Interviewed by The Ensign shortly after his call to the First Quorum of the Seventy, Elder Carlos Asay declared,
"I was born in Sutherland, but I grew up in Monroe, "in explaining his pride for his Utah heritage.
He remembered that he always “had a love of the Church.
I enjoyed sacrament meetings as a boy, particularly the reports of the
missionaries and the singing of the choirs.”
This love of the Church motivated him to postpone
his athletic career at the University of Utah to become one of the first
team of elders sent to open the Palestine and Syria mission where he served
from 1947-50. That love continued through his additional Church service:
as Regional Representative of the Council of Twelve, president of the Texas
North Mission, member of the Sunday School General Board, high councilor
in two different stakes, and bishop for five years of the South Cottonwood
Sixth Ward. "My callings as bishop and as mission president were the most
satisfying, I believe," he said. "They brought me in contact with the youth
and produced associations that I'm sure will endure for eternity."

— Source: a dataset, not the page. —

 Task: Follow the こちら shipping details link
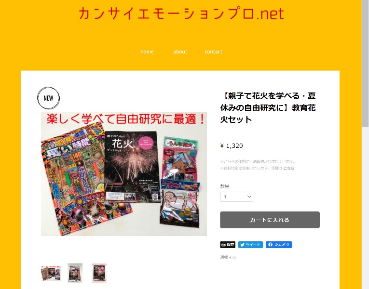pos(288,168)
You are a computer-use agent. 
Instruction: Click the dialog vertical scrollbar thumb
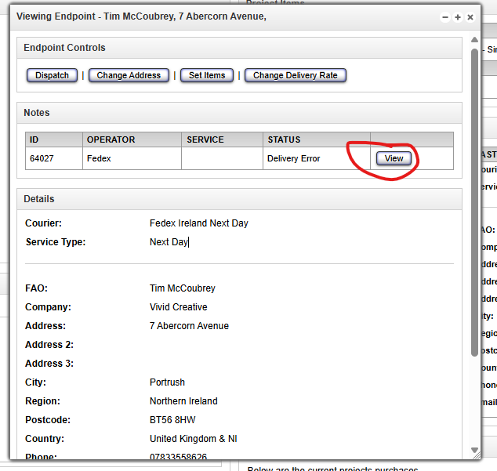tap(474, 196)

Elder Asay married Colleen Webb, whom he praised as "the sweetest
person on earth," adding, "she's very talented." The Asays became the parents of seven children, five sons and two daughters.

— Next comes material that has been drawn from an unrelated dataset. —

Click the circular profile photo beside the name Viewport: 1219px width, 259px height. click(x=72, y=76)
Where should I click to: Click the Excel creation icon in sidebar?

“Family” was a concept that extended beyond his own
wife and children, largely because of his parents, Brother and Sister A.

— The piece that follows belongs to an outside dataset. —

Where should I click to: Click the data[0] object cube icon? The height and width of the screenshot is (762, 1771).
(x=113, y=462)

E. Lyle Asay of Provo. “My mother and father are stalwarts. When we six
children married, some of us moved away from Utah; but when my parents
retired from school teaching and moved to Provo to be near the temple,
it seemed that all of us had business that brought us back," and soon they
all lived in either Provo or Orem.” On Fast Sundays, the extended family,
numbering upwards of thirty-five would meet for "a precious experience,"
a short family home evening. "It's short," he explained, "never over an
hour, well-planned with something for the little ones too, with lots of
variety and light refreshments. We're building a beautiful thing."
As a General Authority Elder Asay traveled the world
on numerous assignments. After serving in the First Quorum of the Seventy
for a period of four years, he was called into the Presidency of the Seventy
on April 5, 1980. Released on August 15, 1986, he remained a member of the
First Quorum and was again called into the Presidency. This second term he
served from October 1, 1989 to August 15, 1996.
Elder Asay was called to serve as President of the Salt
Lake Temple in 1996, the public announcement being made on June 22. He was
granted emeritus status from the First Quorum of the Seventy on October 5, 1996.
On April 10, 1999, while still serving as Temple President,
and following a massive acute myocardial infarct (heart attack), Elder Carlos
Asay died. His funeral was held in the Assembly Hall just a short distance from
his beloved temple.
Colleen Webb Asay, age 81, widow of Elder Carlos E. Asay, passed away
peacefully on Thursday, June 4, 2009 at her home in Bountiful, Utah.